Easter might be over but I think such holidays take some time before you can completely recover food wise. Hence the Jewish dishes I intend to share with you guys this week. On the other hand, such holidays remind each of us of what we should be celebrating in our hearts on a daily basis and there is no need to recover from that, otherwise our lives would have very little meaning in them.
I recently picked up Leah Koenig's Modern Jewish Cooking and let me tell you, this book is absolutely gorgeous in every aspect! It didn't take me very long to chose the recipes I would want to share with you because I had had my eye on them for some time now. But I cannot wait to go through the cookbook and make just about every recipe my little heart desires! I have a long wish list of cookbooks, but it actually takes some convincing for me to purchase them. This book is totally deserving of the raving reviews and I am so happy to have added it to my library.
This specific dish is so tasty yet pretty simple. My family loves almost anything with sautéed onions and this hit the spot for me. I was instantly intrigued with the fact that this specific dish combines both pasta and buckwheat, wouldn't it usually be one or the other? Filling and flavorful, I find this to be a pretty fantastic way of putting some variety on cooking with buckwheat.
Leah's Kasha Varnishkes
- 16 oz bow-tie pasta
- 1/2 cup vegetable oil + extra for drizzling
- 3 large yellow onion, finely chopped
- kosher salt
- 2 cups chicken broth
- 1 cup buckwheat
- freshly ground black pepper
- fresh parsley, chopped
- Cook the pasta as instructed on the package to al-dente. Drain, drizzle with oil and toss to coat, set aside.
- In a large skillet heat 1/2 cup of oil along with the chopped onions. Cook until soft for about 10 minutes, stirring as needed. Season with salt and continue to cook until onion turn a deep golden brown, this will take an additional 10-15 minutes.
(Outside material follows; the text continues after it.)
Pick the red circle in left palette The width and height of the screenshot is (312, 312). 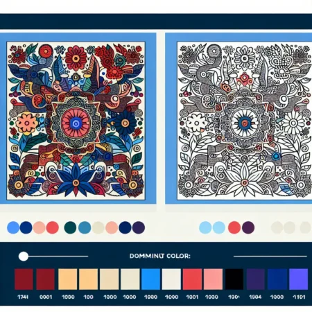click(x=53, y=227)
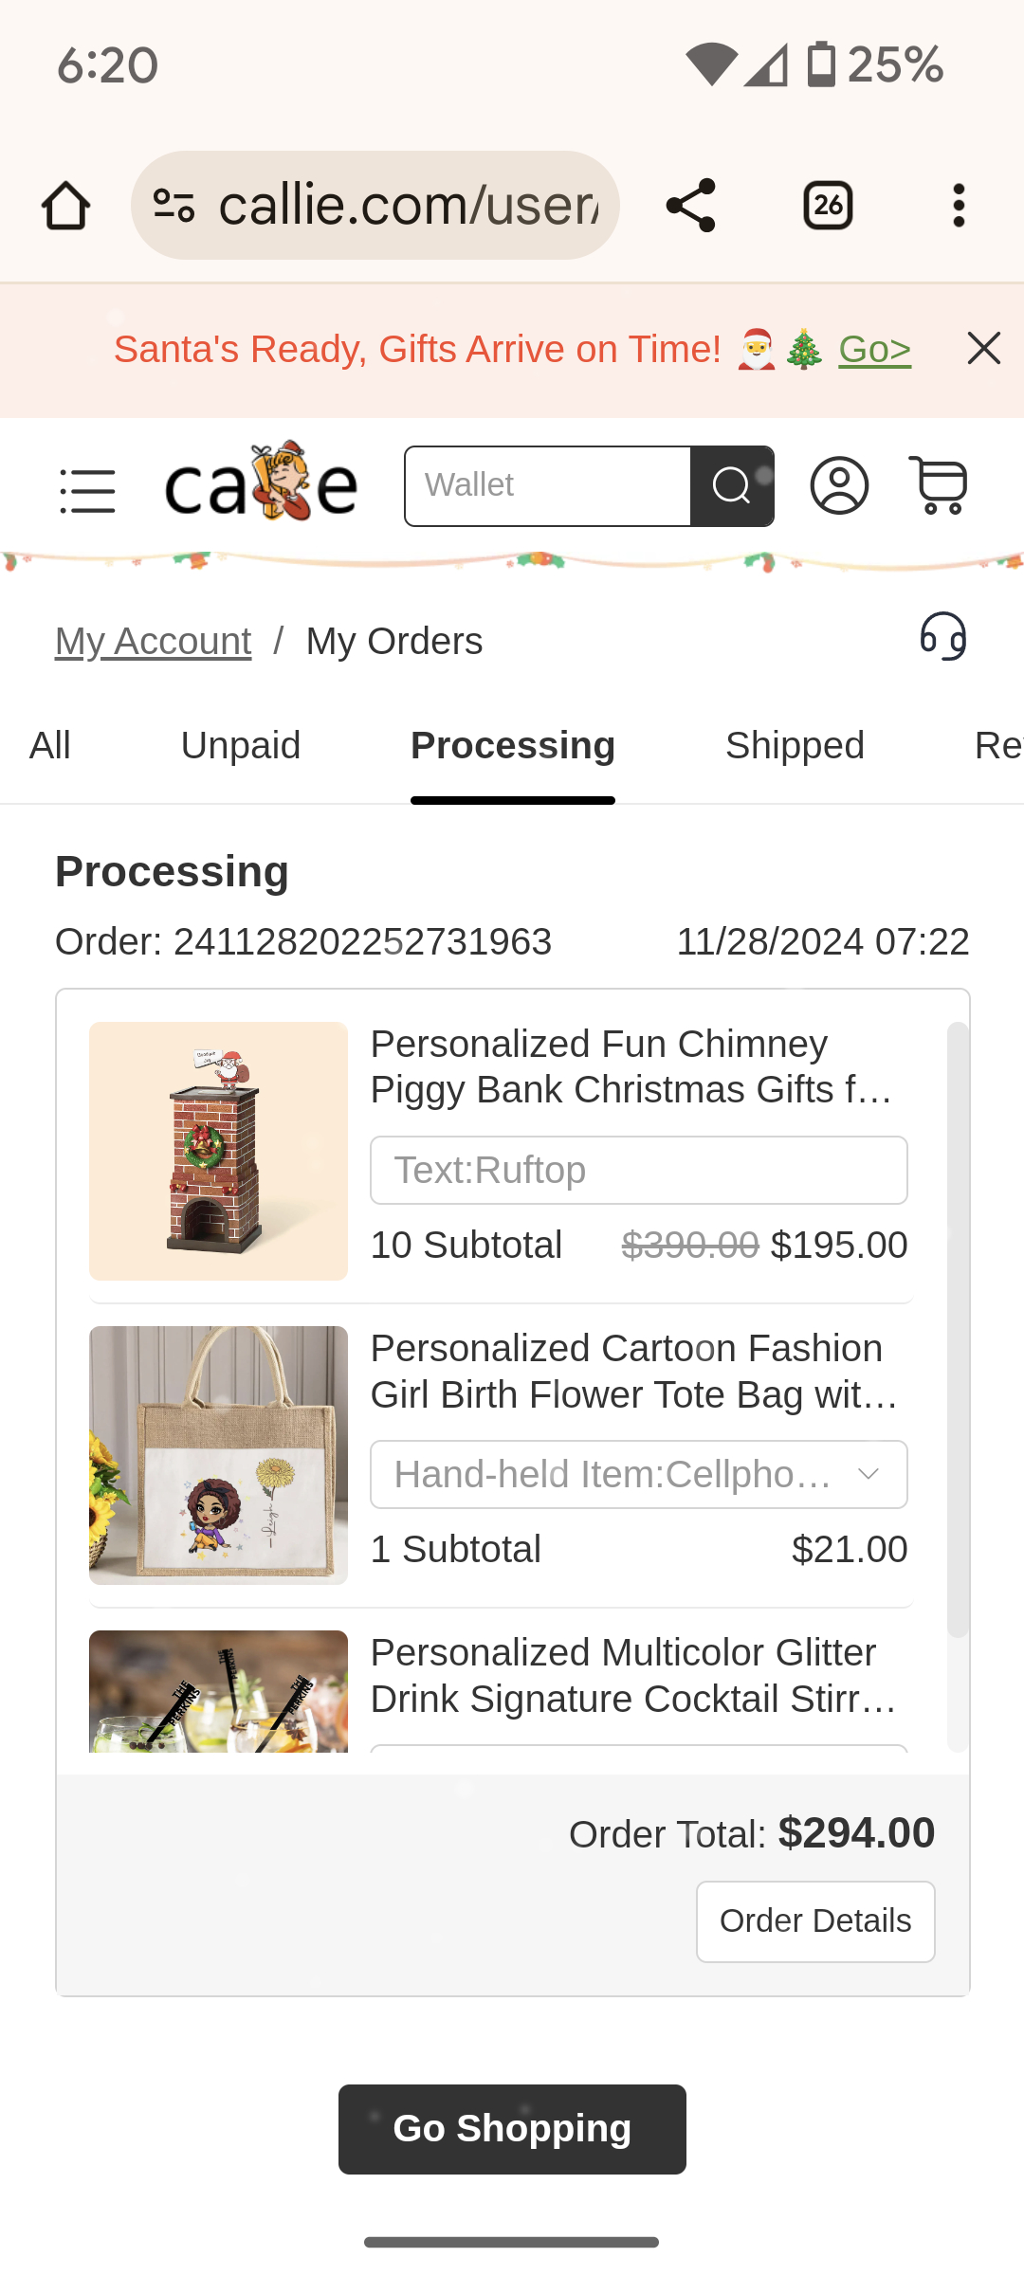Tap the customer support headset icon
Screen dimensions: 1024x2275
pyautogui.click(x=943, y=637)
- Meanwhile in a separate saucepan, bring chicken broth to a boil. Stir in buckwheat, turn the heat to low, cover and simmer for 12-15 minutes until the grains are tender. Fluff with a fork and allow to rest off heat for an additional 5 minutes.
- Toss pasta, onion and buckwheat together in a large bowl, transfer to a serving dish and garnish with parsley before serving.